*What the task requires*. All of the data is to be set down again without alteration.

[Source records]
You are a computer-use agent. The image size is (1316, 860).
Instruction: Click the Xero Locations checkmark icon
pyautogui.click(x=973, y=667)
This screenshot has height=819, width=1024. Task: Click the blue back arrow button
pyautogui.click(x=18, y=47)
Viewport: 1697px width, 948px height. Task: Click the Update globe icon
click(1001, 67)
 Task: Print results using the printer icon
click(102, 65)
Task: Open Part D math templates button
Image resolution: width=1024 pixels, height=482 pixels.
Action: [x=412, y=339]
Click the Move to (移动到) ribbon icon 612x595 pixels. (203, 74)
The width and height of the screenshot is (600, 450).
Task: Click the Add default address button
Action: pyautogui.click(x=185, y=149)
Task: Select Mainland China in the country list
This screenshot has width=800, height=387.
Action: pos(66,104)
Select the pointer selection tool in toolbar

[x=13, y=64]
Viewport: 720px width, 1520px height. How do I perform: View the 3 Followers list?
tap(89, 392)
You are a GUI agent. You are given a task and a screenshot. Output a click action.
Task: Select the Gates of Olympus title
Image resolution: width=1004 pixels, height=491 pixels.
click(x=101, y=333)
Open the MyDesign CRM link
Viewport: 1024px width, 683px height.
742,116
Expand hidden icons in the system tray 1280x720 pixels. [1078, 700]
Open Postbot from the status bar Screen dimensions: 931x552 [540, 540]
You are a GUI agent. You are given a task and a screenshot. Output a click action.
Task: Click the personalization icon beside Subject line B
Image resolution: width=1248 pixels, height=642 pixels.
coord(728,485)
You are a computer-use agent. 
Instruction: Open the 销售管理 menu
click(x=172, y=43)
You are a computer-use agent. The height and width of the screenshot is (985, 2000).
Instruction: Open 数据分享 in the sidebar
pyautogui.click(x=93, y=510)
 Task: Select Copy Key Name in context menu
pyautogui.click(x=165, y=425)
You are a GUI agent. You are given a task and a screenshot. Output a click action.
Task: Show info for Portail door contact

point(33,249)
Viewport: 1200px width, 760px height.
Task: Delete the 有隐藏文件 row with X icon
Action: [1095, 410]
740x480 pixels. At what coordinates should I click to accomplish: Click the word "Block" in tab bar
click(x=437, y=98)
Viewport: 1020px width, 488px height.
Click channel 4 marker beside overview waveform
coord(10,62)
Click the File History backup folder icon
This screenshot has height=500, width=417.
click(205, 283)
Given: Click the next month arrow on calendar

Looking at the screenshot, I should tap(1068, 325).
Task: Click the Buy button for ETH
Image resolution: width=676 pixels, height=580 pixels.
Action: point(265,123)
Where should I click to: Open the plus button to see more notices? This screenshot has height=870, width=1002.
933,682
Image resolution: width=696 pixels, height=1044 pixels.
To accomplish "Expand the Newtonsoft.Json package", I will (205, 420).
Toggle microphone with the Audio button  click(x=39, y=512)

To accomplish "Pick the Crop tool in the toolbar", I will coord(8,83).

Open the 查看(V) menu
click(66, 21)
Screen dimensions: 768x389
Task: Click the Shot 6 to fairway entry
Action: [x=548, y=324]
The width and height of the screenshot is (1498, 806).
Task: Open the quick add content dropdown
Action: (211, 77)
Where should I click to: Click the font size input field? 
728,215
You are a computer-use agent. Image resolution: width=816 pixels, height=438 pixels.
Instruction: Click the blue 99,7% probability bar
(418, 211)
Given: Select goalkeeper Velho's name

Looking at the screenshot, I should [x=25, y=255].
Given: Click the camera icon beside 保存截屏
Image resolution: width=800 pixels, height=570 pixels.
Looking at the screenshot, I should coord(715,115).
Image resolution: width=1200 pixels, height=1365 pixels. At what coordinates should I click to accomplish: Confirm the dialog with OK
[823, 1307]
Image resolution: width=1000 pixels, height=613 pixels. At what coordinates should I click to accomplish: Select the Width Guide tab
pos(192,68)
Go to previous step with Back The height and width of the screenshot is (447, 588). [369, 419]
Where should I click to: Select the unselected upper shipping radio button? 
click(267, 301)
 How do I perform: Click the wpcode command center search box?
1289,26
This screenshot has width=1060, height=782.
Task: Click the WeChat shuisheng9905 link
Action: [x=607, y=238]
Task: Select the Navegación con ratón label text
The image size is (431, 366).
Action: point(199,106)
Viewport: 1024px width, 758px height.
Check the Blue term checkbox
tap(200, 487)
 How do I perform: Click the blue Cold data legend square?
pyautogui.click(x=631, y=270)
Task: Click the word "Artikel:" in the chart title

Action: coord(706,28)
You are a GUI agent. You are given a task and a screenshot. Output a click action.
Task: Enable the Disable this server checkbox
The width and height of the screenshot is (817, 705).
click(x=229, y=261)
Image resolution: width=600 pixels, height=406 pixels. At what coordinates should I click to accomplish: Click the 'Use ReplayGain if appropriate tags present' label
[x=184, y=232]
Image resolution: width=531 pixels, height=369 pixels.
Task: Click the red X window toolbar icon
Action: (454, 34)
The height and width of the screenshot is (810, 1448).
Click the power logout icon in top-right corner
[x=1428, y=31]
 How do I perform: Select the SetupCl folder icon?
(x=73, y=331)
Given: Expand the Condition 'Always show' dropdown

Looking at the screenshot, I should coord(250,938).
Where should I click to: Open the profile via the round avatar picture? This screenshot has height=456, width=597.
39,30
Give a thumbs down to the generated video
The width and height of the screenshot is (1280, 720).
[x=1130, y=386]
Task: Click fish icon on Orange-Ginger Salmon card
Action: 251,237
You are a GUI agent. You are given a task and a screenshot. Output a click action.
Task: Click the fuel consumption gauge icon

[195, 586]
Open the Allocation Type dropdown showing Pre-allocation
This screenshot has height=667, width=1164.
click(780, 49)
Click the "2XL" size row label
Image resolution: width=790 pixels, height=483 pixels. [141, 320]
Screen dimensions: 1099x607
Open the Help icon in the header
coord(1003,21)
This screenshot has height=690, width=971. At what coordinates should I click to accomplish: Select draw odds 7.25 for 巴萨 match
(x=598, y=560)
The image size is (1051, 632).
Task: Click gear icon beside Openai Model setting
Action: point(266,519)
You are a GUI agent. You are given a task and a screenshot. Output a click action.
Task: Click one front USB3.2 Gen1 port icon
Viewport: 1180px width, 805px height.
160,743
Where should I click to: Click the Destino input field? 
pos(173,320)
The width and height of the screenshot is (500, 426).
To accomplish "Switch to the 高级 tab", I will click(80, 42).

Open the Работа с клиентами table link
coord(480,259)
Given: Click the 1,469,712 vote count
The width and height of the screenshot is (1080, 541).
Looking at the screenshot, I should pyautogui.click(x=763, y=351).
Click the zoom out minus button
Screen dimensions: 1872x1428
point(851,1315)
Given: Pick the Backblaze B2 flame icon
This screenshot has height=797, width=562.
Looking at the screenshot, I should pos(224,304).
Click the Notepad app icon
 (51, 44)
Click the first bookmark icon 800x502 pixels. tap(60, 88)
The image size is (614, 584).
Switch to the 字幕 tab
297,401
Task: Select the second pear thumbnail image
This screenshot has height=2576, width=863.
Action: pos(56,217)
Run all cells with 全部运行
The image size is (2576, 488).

*Response for this exercise*.
You are a computer-use agent. The image size is (1316, 860).
Instruction: Click the Xero Locations checkmark icon
pyautogui.click(x=973, y=667)
This screenshot has height=819, width=1024. Task: Click the blue back arrow button
pyautogui.click(x=18, y=47)
Viewport: 1697px width, 948px height. Task: Click the Update globe icon
click(1001, 67)
 Task: Print results using the printer icon
click(102, 65)
Task: Open Part D math templates button
Image resolution: width=1024 pixels, height=482 pixels.
Action: [x=412, y=339]
Click the Move to (移动到) ribbon icon 612x595 pixels. (203, 74)
The width and height of the screenshot is (600, 450).
Task: Click the Add default address button
Action: pyautogui.click(x=185, y=149)
Task: Select Mainland China in the country list
This screenshot has width=800, height=387.
Action: pos(66,104)
Select the pointer selection tool in toolbar

[x=13, y=64]
Viewport: 720px width, 1520px height. How do I perform: View the 3 Followers list?
tap(89, 392)
You are a GUI agent. You are given a task and a screenshot. Output a click action.
Task: Select the Gates of Olympus title
Image resolution: width=1004 pixels, height=491 pixels.
click(x=101, y=333)
Open the MyDesign CRM link
Viewport: 1024px width, 683px height.
742,116
Expand hidden icons in the system tray 1280x720 pixels. [1078, 700]
Open Postbot from the status bar Screen dimensions: 931x552 [540, 540]
You are a GUI agent. You are given a task and a screenshot. Output a click action.
Task: Click the personalization icon beside Subject line B
Image resolution: width=1248 pixels, height=642 pixels.
coord(728,485)
You are a computer-use agent. 
Instruction: Open the 销售管理 menu
click(x=172, y=43)
You are a computer-use agent. The height and width of the screenshot is (985, 2000).
Instruction: Open 数据分享 in the sidebar
pyautogui.click(x=93, y=510)
 Task: Select Copy Key Name in context menu
pyautogui.click(x=165, y=425)
You are a GUI agent. You are given a task and a screenshot. Output a click action.
Task: Show info for Portail door contact

point(33,249)
Viewport: 1200px width, 760px height.
Task: Delete the 有隐藏文件 row with X icon
Action: [1095, 410]
740x480 pixels. At what coordinates should I click to accomplish: Click the word "Block" in tab bar
click(x=437, y=98)
Viewport: 1020px width, 488px height.
Click channel 4 marker beside overview waveform
coord(10,62)
Click the File History backup folder icon
This screenshot has height=500, width=417.
click(205, 283)
Given: Click the next month arrow on calendar

Looking at the screenshot, I should tap(1068, 325).
Task: Click the Buy button for ETH
Image resolution: width=676 pixels, height=580 pixels.
Action: point(265,123)
Where should I click to: Open the plus button to see more notices? This screenshot has height=870, width=1002.
933,682
Image resolution: width=696 pixels, height=1044 pixels.
To accomplish "Expand the Newtonsoft.Json package", I will (205, 420).
Toggle microphone with the Audio button  click(x=39, y=512)

To accomplish "Pick the Crop tool in the toolbar", I will coord(8,83).

Open the 查看(V) menu
click(66, 21)
Screen dimensions: 768x389
Task: Click the Shot 6 to fairway entry
Action: [x=548, y=324]
The width and height of the screenshot is (1498, 806).
Task: Open the quick add content dropdown
Action: (211, 77)
Where should I click to: Click the font size input field? 
728,215
You are a computer-use agent. Image resolution: width=816 pixels, height=438 pixels.
Instruction: Click the blue 99,7% probability bar
(418, 211)
Given: Select goalkeeper Velho's name

Looking at the screenshot, I should [x=25, y=255].
Given: Click the camera icon beside 保存截屏
Image resolution: width=800 pixels, height=570 pixels.
Looking at the screenshot, I should coord(715,115).
Image resolution: width=1200 pixels, height=1365 pixels. At what coordinates should I click to accomplish: Confirm the dialog with OK
[823, 1307]
Image resolution: width=1000 pixels, height=613 pixels. At what coordinates should I click to accomplish: Select the Width Guide tab
pos(192,68)
Go to previous step with Back The height and width of the screenshot is (447, 588). [369, 419]
Where should I click to: Select the unselected upper shipping radio button? 
click(267, 301)
 How do I perform: Click the wpcode command center search box?
1289,26
This screenshot has width=1060, height=782.
Task: Click the WeChat shuisheng9905 link
Action: [x=607, y=238]
Task: Select the Navegación con ratón label text
The image size is (431, 366).
Action: point(199,106)
Viewport: 1024px width, 758px height.
Check the Blue term checkbox
tap(200, 487)
 How do I perform: Click the blue Cold data legend square?
pyautogui.click(x=631, y=270)
Task: Click the word "Artikel:" in the chart title

Action: coord(706,28)
You are a GUI agent. You are given a task and a screenshot. Output a click action.
Task: Enable the Disable this server checkbox
The width and height of the screenshot is (817, 705).
click(x=229, y=261)
Image resolution: width=600 pixels, height=406 pixels. At what coordinates should I click to accomplish: Click the 'Use ReplayGain if appropriate tags present' label
[x=184, y=232]
Image resolution: width=531 pixels, height=369 pixels.
Task: Click the red X window toolbar icon
Action: (454, 34)
The height and width of the screenshot is (810, 1448).
Click the power logout icon in top-right corner
[x=1428, y=31]
 How do I perform: Select the SetupCl folder icon?
(x=73, y=331)
Given: Expand the Condition 'Always show' dropdown

Looking at the screenshot, I should coord(250,938).
Where should I click to: Open the profile via the round avatar picture? This screenshot has height=456, width=597.
39,30
Give a thumbs down to the generated video
The width and height of the screenshot is (1280, 720).
[x=1130, y=386]
Task: Click fish icon on Orange-Ginger Salmon card
Action: 251,237
You are a GUI agent. You are given a task and a screenshot. Output a click action.
Task: Click the fuel consumption gauge icon

[195, 586]
Open the Allocation Type dropdown showing Pre-allocation
This screenshot has height=667, width=1164.
click(780, 49)
Click the "2XL" size row label
Image resolution: width=790 pixels, height=483 pixels. [141, 320]
Screen dimensions: 1099x607
Open the Help icon in the header
coord(1003,21)
This screenshot has height=690, width=971. At what coordinates should I click to accomplish: Select draw odds 7.25 for 巴萨 match
(x=598, y=560)
The image size is (1051, 632).
Task: Click gear icon beside Openai Model setting
Action: point(266,519)
You are a GUI agent. You are given a task and a screenshot. Output a click action.
Task: Click one front USB3.2 Gen1 port icon
Viewport: 1180px width, 805px height.
160,743
Where should I click to: Click the Destino input field? 
pos(173,320)
The width and height of the screenshot is (500, 426).
To accomplish "Switch to the 高级 tab", I will click(80, 42).

Open the Работа с клиентами table link
coord(480,259)
Given: Click the 1,469,712 vote count
The width and height of the screenshot is (1080, 541).
Looking at the screenshot, I should pyautogui.click(x=763, y=351).
Click the zoom out minus button
Screen dimensions: 1872x1428
point(851,1315)
Given: Pick the Backblaze B2 flame icon
This screenshot has height=797, width=562.
Looking at the screenshot, I should pos(224,304).
Click the Notepad app icon
 (51, 44)
Click the first bookmark icon 800x502 pixels. tap(60, 88)
The image size is (614, 584).
Switch to the 字幕 tab
297,401
Task: Select the second pear thumbnail image
This screenshot has height=2576, width=863.
Action: pos(56,217)
Run all cells with 全部运行
The image size is (2576, 488).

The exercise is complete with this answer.